-- DOCUMENT SECTION start --

Toronto’s Mackenzie House: Tales Of The Haunted Past

William Lyon Mackenzie has been remembered as a lot of things: a Scottish man, a journalist, a politician, a literary fighter, and most importantly- a haunter. As the first mayor of Toronto, Mackenzie left an impact on the city that can still be felt today, especially if you are to step foot into the house in which he drew his last breaths. Which is why, to this day over 150 years after his death, Toronto’s Mackenzie House has been classified as one of the most haunted places in the city.

When Mackenzie emigrated to Scotland in 1820, his life was not set for the political path. Instead, he became a general merchant. Yet, throughout his life, he started to experience the discontent that was worming its way into Upper Canada. In 1824 Mackenzie used his passion of writing to take a political stand in Canada, founding a newspaper called the Colonial Advocate in which he criticized the current government before forming a more radical paper, the Constitution where he led a literary rebellion in attempts to overthrow the British rule.

In 1834 Mackenzie became the very first mayor of Toronto, which sadly wasn’t his greatest accomplishment. He didn’t manage to deal with the cites excessive debt or public work. Instead, he focused solely on ridding the city of the Tory officials.

Later in his life, Mackenzie moved to his Bond Street home, which would soon be classified as one of the most haunted sites in the city. He died in the house in 1861 following an apoplectic seizure.

-- DOCUMENT SECTION end --
-- DATA EXTRACT start --

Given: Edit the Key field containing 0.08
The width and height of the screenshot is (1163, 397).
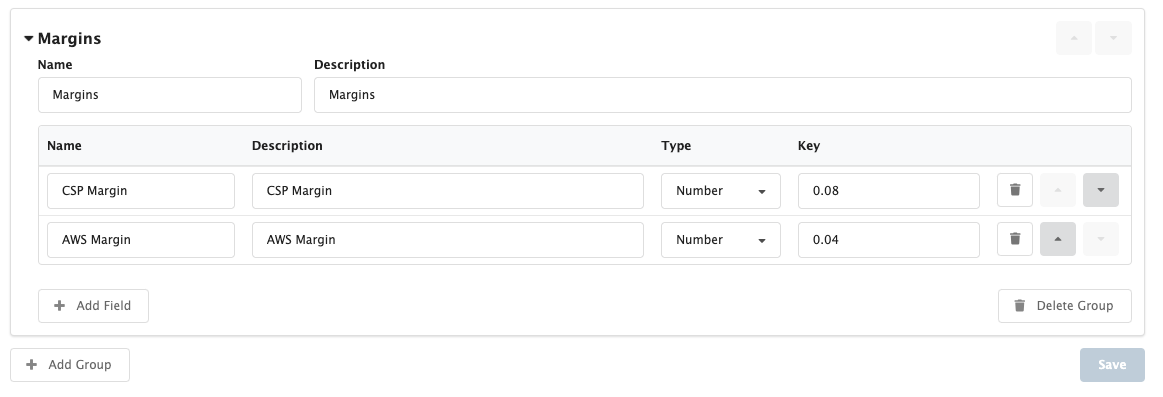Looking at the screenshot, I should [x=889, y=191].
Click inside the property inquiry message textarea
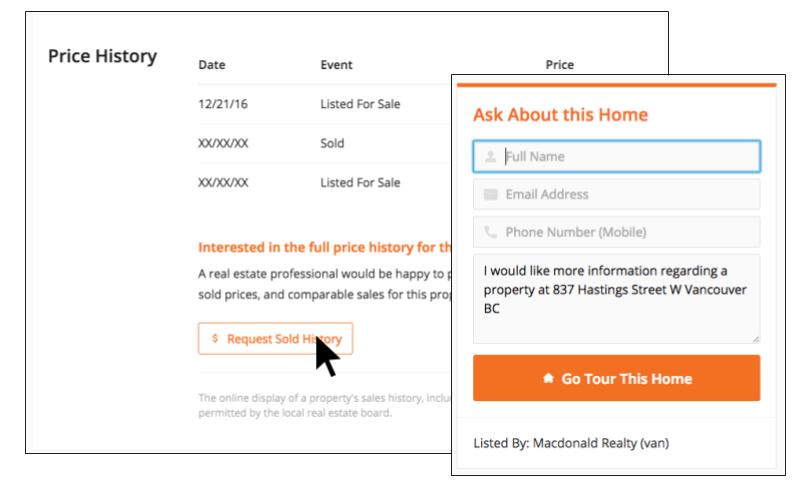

-- DATA EXTRACT end --

- WRITTEN PROBLEM -
Please resume the article on Toronto's Mackenzie House, picking up right after its final sentence.

- TASK RESULT -
However, it wasn’t until nearly 100 years later, in the 1940s when visitors started to report the building as haunted. It was during this time that the house was on its way to becoming a museum and that’s really when the ghost stories started to kick off.

According to the Toronto & Ontario Ghost and Haunting Research Society both Mackenzie and his wife, who also died in the house twelve years after the mayor, still haunt the premise today. One of the most common sightings occurs in the third-floor bedroom, where both workers and guests claim to spot a small bad man in a wig and frock coat.

Another common haunting that guests often witness are cold spots throughout the house, as well as the sound of footsteps when no one is on the floor above. The printing press, which Mackenzie used for his papers, can also be heard starting up in the basement, even though no one is near it.

Of course, Mackenzie’s children are also said to haunt the residence and some guests recall seeing a teenage girl in the upper rooms. One witness even told the Haunting Research Society that “as I was going up to the second floor, I had a weird sensation come over me..I looked to the second room and I saw a young girl (early teens) standing by the dresser..I was convinced that It was his daughter and the name Elizabeth kept popping into my head.”

Although Toronto’s Mackenzie House is one of the most haunted places in the city, there are a variety of other locations throughout the city that also have ghosts wandering down the halls.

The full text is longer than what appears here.